Authored by gysit on Jun 29 2021, 7:08 AM.

Details

Summary

Extend the OpDSL syntax with an optional domain function to specify an explicit dimension order. The extension is needed to provide more control over the dimension order instead of deducing it implicitly depending on the formulation of the tensor comprehension. Additionally, the patch also ensures the symbols are ordered according to the operand definitions of the operation.

Diff Detail

Event Timeline

gysit created this revision.Jun 29 2021, 7:08 AM
gysit requested review of this revision.Jun 29 2021, 7:08 AM

I initially planed to have a simpler loop syntax that instead of listing the dimensions as domain parameters would use inspection to set the dimension names according to the induction variable names of the for loop. For example, matrix multiplication would look as follows:

def matmul(
    A=TensorDef(T, S.M, S.K),
    B=TensorDef(T, S.K, S.N),
    C=TensorDef(U, S.M, S.N, output=True)):
  for m, n, k in domain():
    C[m, n] += cast(U, A[m, k]) * cast(U, B[k, n])

However, at least my implementation requires features that are not guaranteed to be implemented by all Python implementations. I thus went for a more verbose syntax initializes the dimensions manually:

for m, n, k in domain(D.m, D.n, D.k):
stellaraccident accepted this revision.Jun 29 2021, 8:47 AM

Quite nice: I didn't know if this was going to work out so easily.

mlir/include/mlir/Dialect/Linalg/IR/LinalgNamedStructuredOps.yaml
19

Good: the implicit domain inference here was causing uncertainty/surprise for the ordering.

mlir/python/mlir/dialects/linalg/opdsl/lang/config.py
147

Can you also add the collected vs specified to the error message?

Actually, I feel that both of these conditions could trigger the same mismatch error message if it opened the full lists.

mlir/python/mlir/dialects/linalg/opdsl/lang/dsl.py
141

The for loop syntax is cute from a DSL standpoint but does introduce some repetition. An I correct in reading this as a free standing statement of:

domain(D.m, D.n)

Would also work? (With just continuing to use the dims directly in the rest of the body instead of aliasing them to local variables?
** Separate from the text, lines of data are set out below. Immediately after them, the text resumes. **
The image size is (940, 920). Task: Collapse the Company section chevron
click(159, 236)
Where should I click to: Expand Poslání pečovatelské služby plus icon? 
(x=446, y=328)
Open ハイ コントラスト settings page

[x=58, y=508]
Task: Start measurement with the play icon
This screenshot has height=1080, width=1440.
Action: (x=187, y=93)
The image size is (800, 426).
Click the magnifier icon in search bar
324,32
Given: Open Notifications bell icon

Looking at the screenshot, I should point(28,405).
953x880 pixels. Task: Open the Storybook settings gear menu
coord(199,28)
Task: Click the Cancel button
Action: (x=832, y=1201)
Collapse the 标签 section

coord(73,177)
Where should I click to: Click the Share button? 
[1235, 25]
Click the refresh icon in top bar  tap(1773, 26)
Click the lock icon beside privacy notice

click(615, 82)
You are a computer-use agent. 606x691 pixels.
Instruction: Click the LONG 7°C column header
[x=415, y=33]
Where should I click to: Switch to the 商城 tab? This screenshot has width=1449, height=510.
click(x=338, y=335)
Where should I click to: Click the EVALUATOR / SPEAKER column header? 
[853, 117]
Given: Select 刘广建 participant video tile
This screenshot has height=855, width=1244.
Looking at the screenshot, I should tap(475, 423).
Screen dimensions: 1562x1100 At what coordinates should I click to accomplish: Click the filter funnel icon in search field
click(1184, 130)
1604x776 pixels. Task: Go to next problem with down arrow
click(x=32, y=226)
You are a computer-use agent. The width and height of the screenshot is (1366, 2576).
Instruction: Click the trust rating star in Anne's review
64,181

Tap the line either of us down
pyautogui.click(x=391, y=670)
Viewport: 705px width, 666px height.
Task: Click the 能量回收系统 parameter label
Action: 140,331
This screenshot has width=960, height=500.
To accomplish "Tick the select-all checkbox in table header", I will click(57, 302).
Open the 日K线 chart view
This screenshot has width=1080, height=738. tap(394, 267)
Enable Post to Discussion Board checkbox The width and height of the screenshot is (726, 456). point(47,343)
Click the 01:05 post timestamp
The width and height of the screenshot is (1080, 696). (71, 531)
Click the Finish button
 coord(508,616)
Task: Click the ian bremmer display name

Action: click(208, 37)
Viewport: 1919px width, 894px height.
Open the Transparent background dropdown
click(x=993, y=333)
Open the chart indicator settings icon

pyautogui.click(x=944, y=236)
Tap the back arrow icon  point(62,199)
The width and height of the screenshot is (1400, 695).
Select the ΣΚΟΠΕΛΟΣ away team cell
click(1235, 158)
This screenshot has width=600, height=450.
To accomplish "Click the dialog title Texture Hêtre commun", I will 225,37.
This revision is now accepted and ready to land.Jun 29 2021, 8:47 AM
gysit added inline comments.Jun 29 2021, 10:08 AM
mlir/python/mlir/dialects/linalg/opdsl/lang/dsl.py
141

Right I can change to the following syntax:

domain(D.m, D.n, D.k)
C[D.m, D.n] += A[D.m, D.k] * B[D.k, D.n]

It makes the index expressions a bit longer but there is no duplication between induction variables and domain function arguments. I do not have a strong preference and will just change to the version above then.

gysit updated this revision to Diff 355463.Jun 30 2021, 12:35 AM

Address comments.

gysit marked 2 inline comments as done.Jun 30 2021, 12:36 AM
gysit edited the summary of this revision. (Show Details)
gysit updated this revision to Diff 355480.Jun 30 2021, 1:57 AM

Reset loop order of vecmat to avoid downstream breakages.

This revision was landed with ongoing or failed builds.Jun 30 2021, 2:17 AM
This revision was automatically updated to reflect the committed changes.